▶ [PROBLEM STATEMENT] Please copy out the whole listing below, line for line, with no changes.

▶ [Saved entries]
##########
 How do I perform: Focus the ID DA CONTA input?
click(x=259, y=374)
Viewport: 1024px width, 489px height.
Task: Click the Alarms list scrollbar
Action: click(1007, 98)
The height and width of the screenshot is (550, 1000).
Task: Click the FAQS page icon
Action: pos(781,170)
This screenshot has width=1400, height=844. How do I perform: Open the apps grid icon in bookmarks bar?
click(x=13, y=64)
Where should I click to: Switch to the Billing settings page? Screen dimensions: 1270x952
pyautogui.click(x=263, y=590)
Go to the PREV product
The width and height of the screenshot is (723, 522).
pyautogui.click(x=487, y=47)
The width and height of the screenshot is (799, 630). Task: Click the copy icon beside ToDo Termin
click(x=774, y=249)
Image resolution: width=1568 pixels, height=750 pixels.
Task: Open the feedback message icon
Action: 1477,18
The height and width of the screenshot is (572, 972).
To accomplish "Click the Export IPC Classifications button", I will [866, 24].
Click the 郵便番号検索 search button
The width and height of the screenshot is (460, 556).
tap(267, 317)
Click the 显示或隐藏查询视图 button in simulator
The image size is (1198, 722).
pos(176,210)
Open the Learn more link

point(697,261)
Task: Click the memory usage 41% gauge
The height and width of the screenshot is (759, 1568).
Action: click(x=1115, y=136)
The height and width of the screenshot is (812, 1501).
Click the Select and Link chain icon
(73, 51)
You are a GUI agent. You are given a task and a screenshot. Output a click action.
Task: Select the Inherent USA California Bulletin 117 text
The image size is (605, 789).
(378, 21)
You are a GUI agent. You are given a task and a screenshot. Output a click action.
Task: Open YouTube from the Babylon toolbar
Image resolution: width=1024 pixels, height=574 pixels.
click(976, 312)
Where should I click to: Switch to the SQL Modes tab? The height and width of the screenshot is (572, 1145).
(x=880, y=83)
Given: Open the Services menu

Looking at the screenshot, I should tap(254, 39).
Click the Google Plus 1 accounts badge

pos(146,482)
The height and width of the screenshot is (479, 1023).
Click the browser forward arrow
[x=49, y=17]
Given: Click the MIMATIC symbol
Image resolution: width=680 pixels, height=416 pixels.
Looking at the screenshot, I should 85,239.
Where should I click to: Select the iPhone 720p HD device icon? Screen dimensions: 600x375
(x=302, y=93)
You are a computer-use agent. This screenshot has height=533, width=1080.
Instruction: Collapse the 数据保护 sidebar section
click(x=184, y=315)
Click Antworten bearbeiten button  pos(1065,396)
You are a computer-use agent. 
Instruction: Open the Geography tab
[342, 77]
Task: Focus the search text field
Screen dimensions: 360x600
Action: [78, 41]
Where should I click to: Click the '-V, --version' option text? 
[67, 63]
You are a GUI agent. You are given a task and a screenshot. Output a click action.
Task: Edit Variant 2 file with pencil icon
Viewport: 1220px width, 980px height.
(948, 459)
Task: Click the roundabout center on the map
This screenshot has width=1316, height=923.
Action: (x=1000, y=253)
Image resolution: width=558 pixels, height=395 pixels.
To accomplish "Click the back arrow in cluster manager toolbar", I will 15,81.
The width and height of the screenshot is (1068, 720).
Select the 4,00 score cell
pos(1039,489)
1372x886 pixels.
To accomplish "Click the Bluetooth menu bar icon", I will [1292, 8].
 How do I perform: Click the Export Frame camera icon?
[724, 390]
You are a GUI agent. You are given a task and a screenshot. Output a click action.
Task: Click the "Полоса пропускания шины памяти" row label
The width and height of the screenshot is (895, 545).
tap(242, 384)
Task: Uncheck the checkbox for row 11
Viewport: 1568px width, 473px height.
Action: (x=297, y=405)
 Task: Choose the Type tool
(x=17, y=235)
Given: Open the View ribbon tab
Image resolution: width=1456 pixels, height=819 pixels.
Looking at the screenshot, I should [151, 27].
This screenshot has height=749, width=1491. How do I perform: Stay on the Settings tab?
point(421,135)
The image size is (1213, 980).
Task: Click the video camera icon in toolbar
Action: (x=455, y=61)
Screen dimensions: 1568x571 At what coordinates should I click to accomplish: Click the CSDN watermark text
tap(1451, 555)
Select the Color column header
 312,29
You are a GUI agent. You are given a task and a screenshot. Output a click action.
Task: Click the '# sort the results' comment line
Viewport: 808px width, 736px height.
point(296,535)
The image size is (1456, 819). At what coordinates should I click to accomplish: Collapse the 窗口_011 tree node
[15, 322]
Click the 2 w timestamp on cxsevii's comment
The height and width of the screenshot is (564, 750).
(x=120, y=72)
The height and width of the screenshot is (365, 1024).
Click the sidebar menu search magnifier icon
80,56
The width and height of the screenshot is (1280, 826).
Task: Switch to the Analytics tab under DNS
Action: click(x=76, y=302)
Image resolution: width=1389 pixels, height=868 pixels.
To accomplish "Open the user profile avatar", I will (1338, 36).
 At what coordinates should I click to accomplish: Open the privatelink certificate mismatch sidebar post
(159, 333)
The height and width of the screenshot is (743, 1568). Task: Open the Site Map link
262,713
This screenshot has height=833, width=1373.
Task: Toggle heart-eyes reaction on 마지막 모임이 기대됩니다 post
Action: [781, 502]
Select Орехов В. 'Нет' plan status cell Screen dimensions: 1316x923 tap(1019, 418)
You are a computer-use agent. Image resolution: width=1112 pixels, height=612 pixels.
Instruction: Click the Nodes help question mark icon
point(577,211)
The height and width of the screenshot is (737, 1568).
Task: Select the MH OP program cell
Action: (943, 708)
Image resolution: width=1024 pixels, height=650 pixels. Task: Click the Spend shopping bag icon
##########
▶ [ANSWER IN FULL]
 How do I perform: Focus the ID DA CONTA input?
click(x=259, y=374)
Viewport: 1024px width, 489px height.
Task: Click the Alarms list scrollbar
Action: click(1007, 98)
The height and width of the screenshot is (550, 1000).
Task: Click the FAQS page icon
Action: pos(781,170)
This screenshot has width=1400, height=844. How do I perform: Open the apps grid icon in bookmarks bar?
click(x=13, y=64)
Where should I click to: Switch to the Billing settings page? Screen dimensions: 1270x952
pyautogui.click(x=263, y=590)
Go to the PREV product
The width and height of the screenshot is (723, 522).
pyautogui.click(x=487, y=47)
The width and height of the screenshot is (799, 630). Task: Click the copy icon beside ToDo Termin
click(x=774, y=249)
Image resolution: width=1568 pixels, height=750 pixels.
Task: Open the feedback message icon
Action: 1477,18
The height and width of the screenshot is (572, 972).
To accomplish "Click the Export IPC Classifications button", I will [866, 24].
Click the 郵便番号検索 search button
The width and height of the screenshot is (460, 556).
tap(267, 317)
Click the 显示或隐藏查询视图 button in simulator
The image size is (1198, 722).
pos(176,210)
Open the Learn more link

point(697,261)
Task: Click the memory usage 41% gauge
The height and width of the screenshot is (759, 1568).
Action: click(x=1115, y=136)
The height and width of the screenshot is (812, 1501).
Click the Select and Link chain icon
(73, 51)
You are a GUI agent. You are given a task and a screenshot. Output a click action.
Task: Select the Inherent USA California Bulletin 117 text
The image size is (605, 789).
(378, 21)
You are a GUI agent. You are given a task and a screenshot. Output a click action.
Task: Open YouTube from the Babylon toolbar
Image resolution: width=1024 pixels, height=574 pixels.
click(976, 312)
Where should I click to: Switch to the SQL Modes tab? The height and width of the screenshot is (572, 1145).
(x=880, y=83)
Given: Open the Services menu

Looking at the screenshot, I should tap(254, 39).
Click the Google Plus 1 accounts badge

pos(146,482)
The height and width of the screenshot is (479, 1023).
Click the browser forward arrow
[x=49, y=17]
Given: Click the MIMATIC symbol
Image resolution: width=680 pixels, height=416 pixels.
Looking at the screenshot, I should 85,239.
Where should I click to: Select the iPhone 720p HD device icon? Screen dimensions: 600x375
(x=302, y=93)
You are a computer-use agent. This screenshot has height=533, width=1080.
Instruction: Collapse the 数据保护 sidebar section
click(x=184, y=315)
Click Antworten bearbeiten button  pos(1065,396)
You are a computer-use agent. 
Instruction: Open the Geography tab
[342, 77]
Task: Focus the search text field
Screen dimensions: 360x600
Action: [78, 41]
Where should I click to: Click the '-V, --version' option text? 
[67, 63]
You are a GUI agent. You are given a task and a screenshot. Output a click action.
Task: Edit Variant 2 file with pencil icon
Viewport: 1220px width, 980px height.
(948, 459)
Task: Click the roundabout center on the map
This screenshot has width=1316, height=923.
Action: (x=1000, y=253)
Image resolution: width=558 pixels, height=395 pixels.
To accomplish "Click the back arrow in cluster manager toolbar", I will 15,81.
The width and height of the screenshot is (1068, 720).
Select the 4,00 score cell
pos(1039,489)
1372x886 pixels.
To accomplish "Click the Bluetooth menu bar icon", I will [1292, 8].
 How do I perform: Click the Export Frame camera icon?
[724, 390]
You are a GUI agent. You are given a task and a screenshot. Output a click action.
Task: Click the "Полоса пропускания шины памяти" row label
The width and height of the screenshot is (895, 545).
tap(242, 384)
Task: Uncheck the checkbox for row 11
Viewport: 1568px width, 473px height.
Action: (x=297, y=405)
 Task: Choose the Type tool
(x=17, y=235)
Given: Open the View ribbon tab
Image resolution: width=1456 pixels, height=819 pixels.
Looking at the screenshot, I should [151, 27].
This screenshot has height=749, width=1491. How do I perform: Stay on the Settings tab?
point(421,135)
The image size is (1213, 980).
Task: Click the video camera icon in toolbar
Action: (x=455, y=61)
Screen dimensions: 1568x571 At what coordinates should I click to accomplish: Click the CSDN watermark text
tap(1451, 555)
Select the Color column header
 312,29
You are a GUI agent. You are given a task and a screenshot. Output a click action.
Task: Click the '# sort the results' comment line
Viewport: 808px width, 736px height.
point(296,535)
The image size is (1456, 819). At what coordinates should I click to accomplish: Collapse the 窗口_011 tree node
[15, 322]
Click the 2 w timestamp on cxsevii's comment
The height and width of the screenshot is (564, 750).
(x=120, y=72)
The height and width of the screenshot is (365, 1024).
Click the sidebar menu search magnifier icon
80,56
The width and height of the screenshot is (1280, 826).
Task: Switch to the Analytics tab under DNS
Action: click(x=76, y=302)
Image resolution: width=1389 pixels, height=868 pixels.
To accomplish "Open the user profile avatar", I will (1338, 36).
 At what coordinates should I click to accomplish: Open the privatelink certificate mismatch sidebar post
(159, 333)
The height and width of the screenshot is (743, 1568). Task: Open the Site Map link
262,713
This screenshot has height=833, width=1373.
Task: Toggle heart-eyes reaction on 마지막 모임이 기대됩니다 post
Action: [781, 502]
Select Орехов В. 'Нет' plan status cell Screen dimensions: 1316x923 tap(1019, 418)
You are a computer-use agent. Image resolution: width=1112 pixels, height=612 pixels.
Instruction: Click the Nodes help question mark icon
point(577,211)
The height and width of the screenshot is (737, 1568).
Task: Select the MH OP program cell
Action: (943, 708)
Image resolution: width=1024 pixels, height=650 pixels. Task: Click the Spend shopping bag icon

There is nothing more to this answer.